A two-timescale model of plankton-oxygen dynamics predicts formation of Oxygen Minimum Zones and global anoxia

TL;DR

This paper presents a coupled plankton-oxygen model with different timescales that explains the formation of Oxygen Minimum Zones and potential progression to global ocean anoxia, using analytical and numerical methods.

Contribution

It introduces a two-timescale conceptual model of plankton-oxygen dynamics that accounts for trophic effects and explains OMZ formation and expansion.

Findings

Canard cycle blowup leads to plankton extinction and oxygen depletion.

Initial perturbations can trigger OMZ formation and growth.

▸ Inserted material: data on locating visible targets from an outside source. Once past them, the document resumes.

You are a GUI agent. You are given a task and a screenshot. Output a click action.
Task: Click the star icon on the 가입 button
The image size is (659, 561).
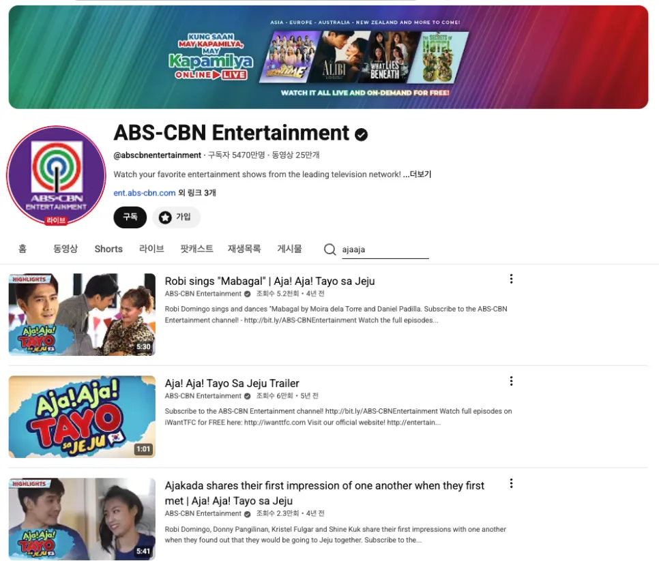click(165, 217)
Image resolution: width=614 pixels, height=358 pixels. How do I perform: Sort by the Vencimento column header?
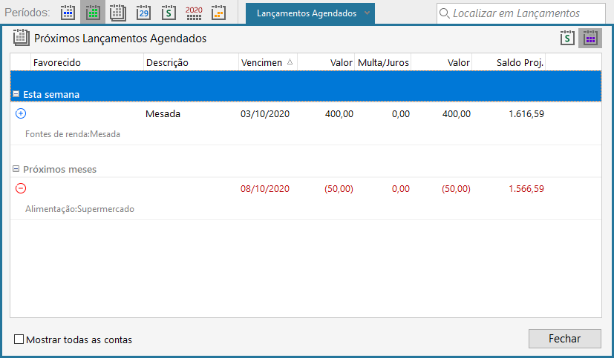267,63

Large timescale separation can cause global ocean anoxia.

Abstract

Decline of the dissolved oxygen in the ocean is a growing concern, as it may eventually lead to global anoxia, an elevated mortality of marine fauna and even a mass extinction. Deoxygenation of the ocean often results in the formation of Oxygen Minimum Zones (OMZ): large domains where the abundance of oxygen is much lower than that in the surrounding ocean environment. Factors and processes resulting in the OMZ formation remain controversial. We consider a conceptual model of coupled plankton-oxygen dynamics that, apart from the plankton growth and the oxygen production by phytoplankton, also accounts for the difference in the timescales for phyto and zooplankton (making it a "slow-fast system") and for the implicit effect of upper trophic levels. The model is investigated using a combination of analytical techniques and numerical simulations. We show that the system does not allow for persistent relaxation oscillations; instead, the blowup of the canard cycle results in plankton extinction and oxygen depletion. For the spatially explicit model, an initial non-uniform perturbation can lead to the formation of an OMZ, which then grows in size and spreads over space. For a sufficiently large timescale separation, the spread of the OMZ can result in global anoxia.